Mas, por outro lado e à semelhança dos contemporâneos de Abraão, que, como diz o Salmo 106, “sacrificaram seus filhos e suas filhas aos demónios e derramaram sangue inocente, o sangue de seus filhos e de suas filhas que sacrificaram aos ídolos de Canaã” (v 37-38), também nós vamos sacrificando muita coisa e muitos valores no altar de outros ídolos, arrastados, como diz o papa Francisco, pelos “encantadores de serpentes” e “charlatães” que pululam nos nossos dias.
Mas a narrativa escutada não termina com esta exigência ‘impiedosa’ de Deus. Pelo contrário, uma vez testada a obediência de Abraão, é o mesmo Deus que faz ouvir a sua voz imperiosa: “não levantes a mão contra o menino, não lhe faças mal algum”! E, sob juramento, lhe assegura: “já que obedeceste à minha voz, na tua descendência serão abençoadas todas as nações da terra”!
De Paulo, diz-nos a segunda leitura que era com uma convicção semelhante à de Abraão que ele encarava os obstáculos e dificuldades que ia enfrentando: “Se Deus está por nós, quem estará contra nós? E quem nos condenará? Cristo Jesus, que morreu e, mais ainda, que ressuscitou e que está à direita de Deus e intercede por nós?”. E ele próprio responde: nada, nem ninguém “nos poderá separar do amor de Deus, que está em Cristo Jesus nosso Senhor”!

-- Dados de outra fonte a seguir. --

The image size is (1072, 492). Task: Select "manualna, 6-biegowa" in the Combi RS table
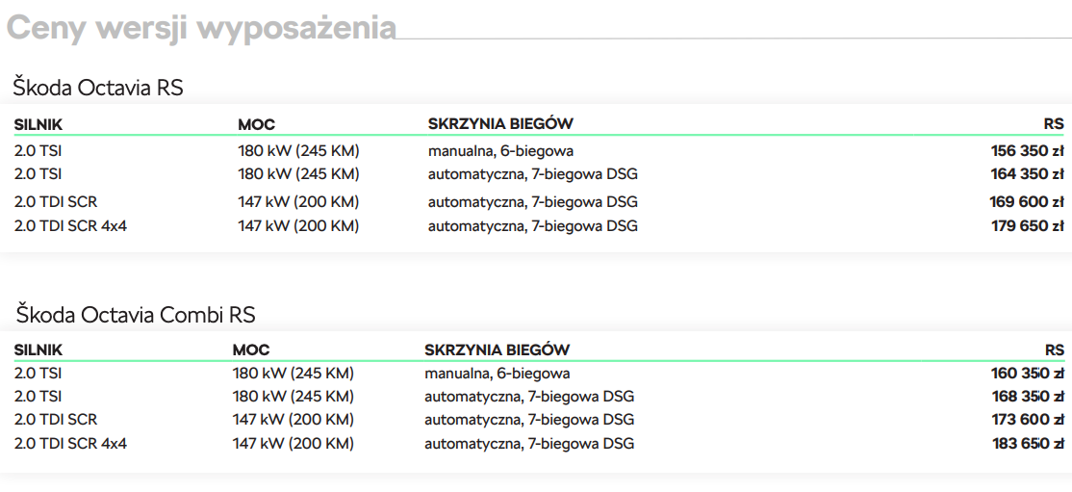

Certamente que já todos encontramos pessoas de quem admiramos a coragem, a paz e a serenidade com que enfrentam situações bem complicadas e de cuja presença regressamos não só admirados, mas também confortados e estimulados a enfrentar os nossos próprios problemas e desafios! Donde lhes vem esta força e coragem? Da sua fé e da confiança em Deus, que nada, nem ninguém pode abalar; da certeza de que nenhuma das ‘desfigurações’ com que nos confrontamos ao longo da vida destronará a Transfiguração operada em Cristo, presenciada e testemunhada por Pedro, Tiago e João: “Não é baseando-nos em fábulas imaginadas que vos temos feito conhecer o poder e a vinda de Nosso Senhor Jesus Cristo, mas por termos visto a sua majestade com os nossos próprios olhos” (2Pedro 1,15-16). No entanto, convenhamos, custa-nos compreender e, ainda mais, aceitar que as desfigurações sejam o único caminho para a verdadeira transfiguração!
Aceitemos que, nesta Quaresma, também Deus nos ponha à prova, pois quem sacrificou o Seu Filho por nós foi Ele e nos convida a escutá-l’O para O seguirmos, não apenas no alto da montanha do bem-estar, mas também na planície deste “vale de lágrimas” em que decorre grande parte das nossas vidas, pois só Ele pode transformar em transfiguração as nossas des-figurações!